Hi, I just had a quick conceptual question.
I understand that if I have an object moving down a ramp, it is being accelerated only by gravity. My question is this:

We should be able to experimentally calculate g if we measure the acceleration down the ramp. Then we can use trigonometry to determine a value for g. However, this only works if you take the
acceleration down the ramp divided by the sin (theta) . I understand where this comes from (redrawing the angle theta in the middle where the object starts from), but why can we not calculate the component of gravity by saying:

sin (theta) = g / a

This makes more sense to me looking at the initial angle, because g appears to be the opposite side and the acceleration down the ramp appears to be the hypotenuse.

Can someone please help clarify?



Homework Equations





The Attempt at a Solution



I think it will be easier if you draw a diagram
 
pzqwWWV.png


I realize that an expression for g should be g = a/sin(theta) by looking at the angle that's formed perpendicular to the plane.

*Stated goal*:
Print the passage of the ramp question starting with "The Attempt at" and going on through "to the plane.", word for word.

*Dataset extract*:
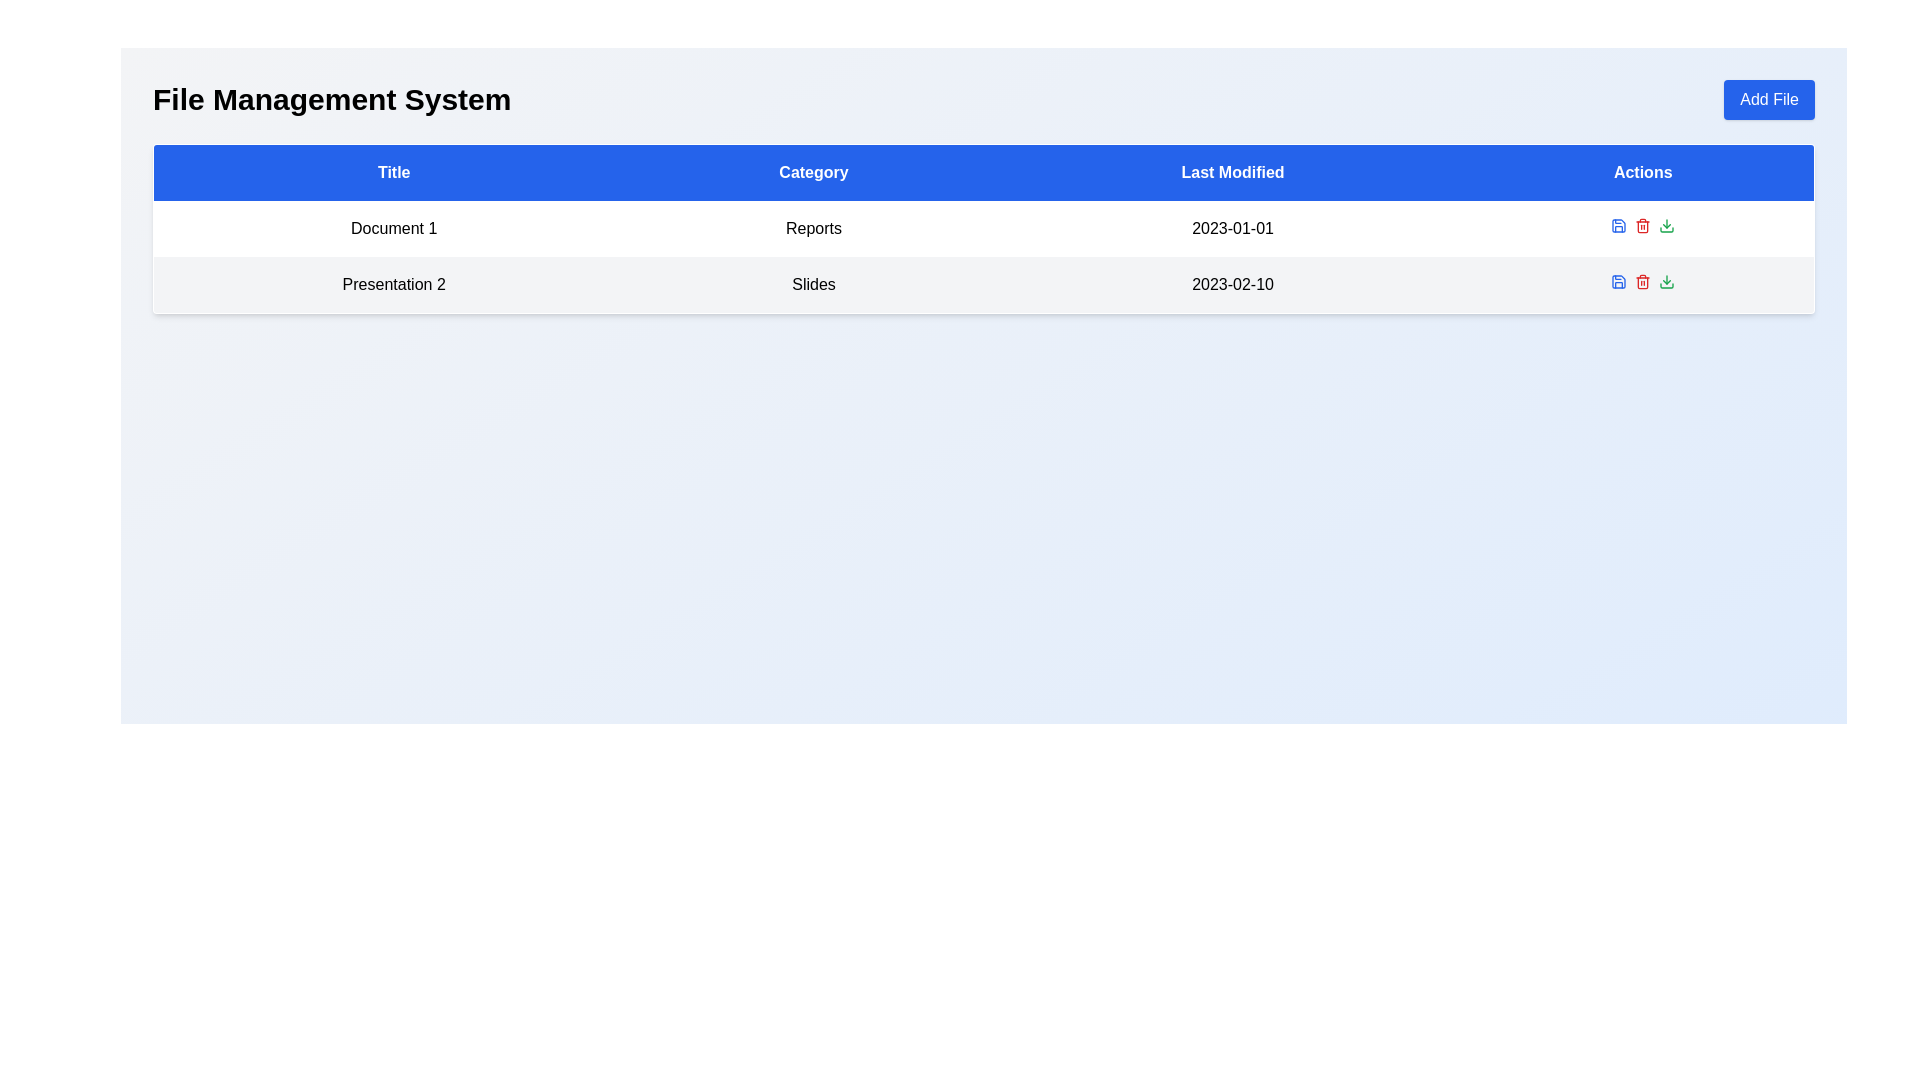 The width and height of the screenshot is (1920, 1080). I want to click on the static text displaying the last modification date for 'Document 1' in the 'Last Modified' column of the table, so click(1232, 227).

*Completed task*:
The Attempt at a Solution



I think it will be easier if you draw a diagram
 
pzqwWWV.png


I realize that an expression for g should be g = a/sin(theta) by looking at the angle that's formed perpendicular to the plane.